International economic outlook: January 2026
|Forecast changes
We now estimate the global economy grew 3.1% in 2025 and revised our 2026 global GDP forecast higher to 3.0% from 2.8% previously. Our outlook for the global economy is still defined as resilient, given the numerous risks percolating across the global economy. Upward revisions to the outlook for the U.S. economy, China and India are the driving forces of our more constructive outlook on the global economy and global growth prospects.
Our outlook for monetary policy has not changed materially since our 2026 annual economic outlook. We continue to believe that monetary policy space for rate cuts across G10 economies is limited, and we expect only the Fed, Bank of England and Norges Bank to ease monetary policy this year. We see greater scope for easing in the emerging markets, and after a large minimum wage hike, we believe Colombia’s central bank can begin a tightening cycle at the upcoming January BanRep meeting.

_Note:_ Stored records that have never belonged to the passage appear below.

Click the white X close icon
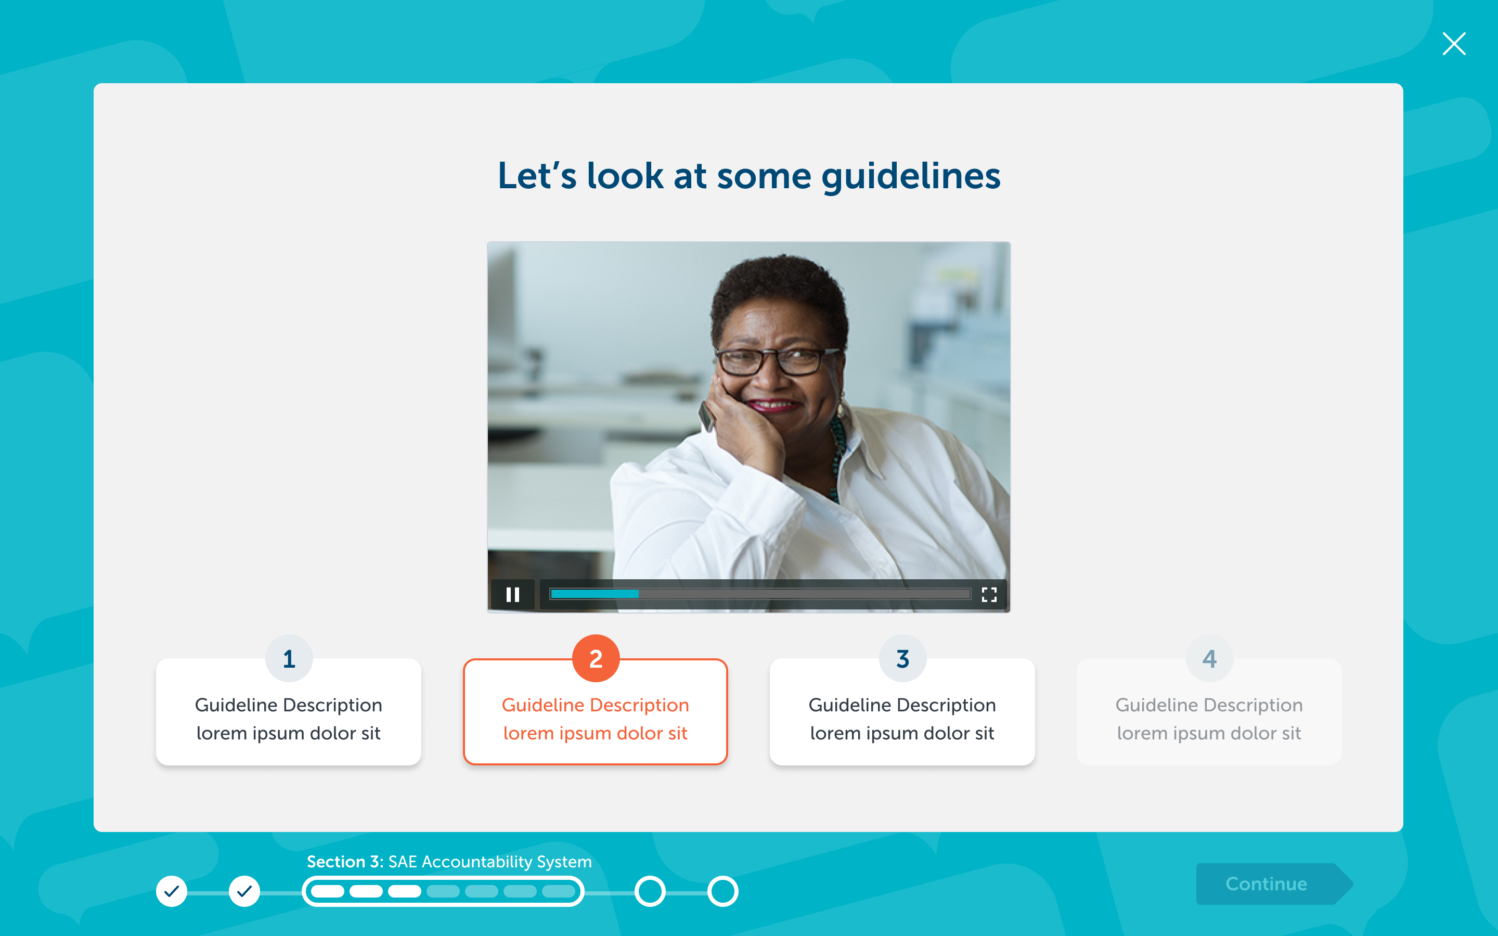[x=1453, y=44]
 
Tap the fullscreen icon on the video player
[x=989, y=594]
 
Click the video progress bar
[x=760, y=594]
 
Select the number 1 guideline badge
[x=289, y=658]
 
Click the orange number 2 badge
[x=596, y=658]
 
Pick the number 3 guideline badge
[x=902, y=658]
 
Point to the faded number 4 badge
[x=1209, y=658]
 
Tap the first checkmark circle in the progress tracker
[x=172, y=891]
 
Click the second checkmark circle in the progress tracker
[x=244, y=891]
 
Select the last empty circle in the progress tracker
[x=723, y=891]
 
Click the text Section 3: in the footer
[x=345, y=862]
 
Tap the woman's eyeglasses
[x=777, y=361]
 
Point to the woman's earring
[x=841, y=409]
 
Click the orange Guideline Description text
[x=596, y=705]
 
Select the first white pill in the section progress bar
[x=328, y=891]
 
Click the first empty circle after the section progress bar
[x=650, y=891]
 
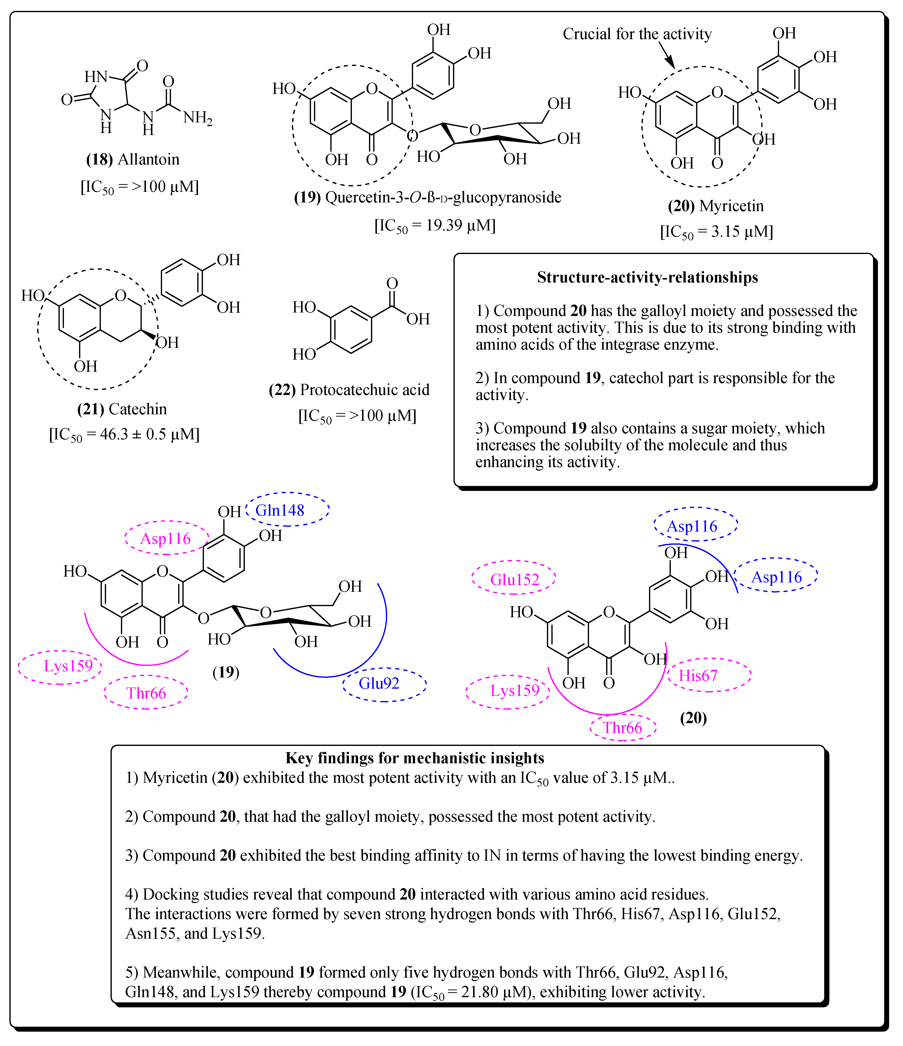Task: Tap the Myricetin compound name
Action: pos(732,206)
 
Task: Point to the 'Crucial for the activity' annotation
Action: pos(637,34)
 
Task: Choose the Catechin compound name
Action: pos(137,409)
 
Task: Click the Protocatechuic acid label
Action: pos(365,390)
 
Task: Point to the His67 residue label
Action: pos(698,676)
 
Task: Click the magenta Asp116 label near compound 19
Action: pos(166,539)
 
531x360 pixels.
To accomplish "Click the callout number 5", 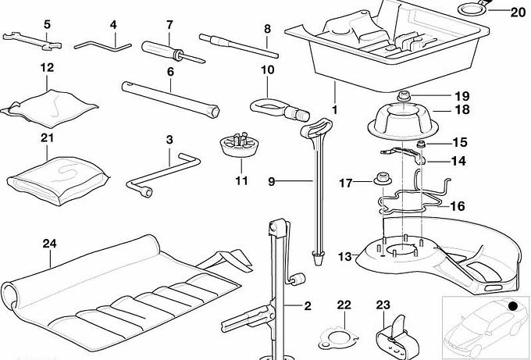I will coord(46,24).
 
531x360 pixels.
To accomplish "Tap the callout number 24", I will coord(50,243).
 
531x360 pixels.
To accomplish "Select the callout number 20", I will coord(519,12).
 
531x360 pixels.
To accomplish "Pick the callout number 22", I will coord(344,305).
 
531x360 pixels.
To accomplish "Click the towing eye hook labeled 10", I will coord(273,106).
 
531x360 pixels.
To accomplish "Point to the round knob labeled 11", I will coord(240,146).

The U.S. dollar has been mixed to start 2026; however, our views on currency markets and the U.S. dollar have not changed much. We continue to hold a bifurcated outlook on the dollar, and believe the greenback can experience more downside in early 2026 before experiencing a broad recovery starting in H2-2026. Amid an environment of broad dollar strength, we expect emerging market currencies to come under the most pressure and underperform.
Key themes
Global economic conditions were resilient in 2025, and we expect that resilience to carry over into 2026. Reduced uncertainty on trade and tariff policy should be supportive of activity, while a broad shift to accommodative fiscal and monetary policy should put a floor underneath global GDP growth. China's economy is also demonstrating tentative signs of stabilizing; however, we expect China to be the primary contributor to softer global GDP growth in 2026 relative to last year.
In the G10, central bank policy space for rate cuts remains limited, and in addition to the Fed, we expect only the Bank of England and Norges Bank to lower interest rates in 2026. Room for rate cuts is more present in the emerging markets, and we expect rates to be lowered across Asia and EMEA regions. On the other hand, clear divergences in the path for monetary policy and interest rates is apparent in Latin America as central banks respond to domestic economic and markets conditions as opposed to global trends.
Dollar depreciation has been a theme for the past 12 months, and in our view, a Fed still in easing mode and softening U.S. economic trends can contribute additional downside to the greenback. We do, however, believe the dollar can rebound starting in the second half of this year as the Fed's easing cycle ends, and when the dollar recovers, emerging market currencies may be at risk as EM FX may be at levels disconnected from underlying fundamentals.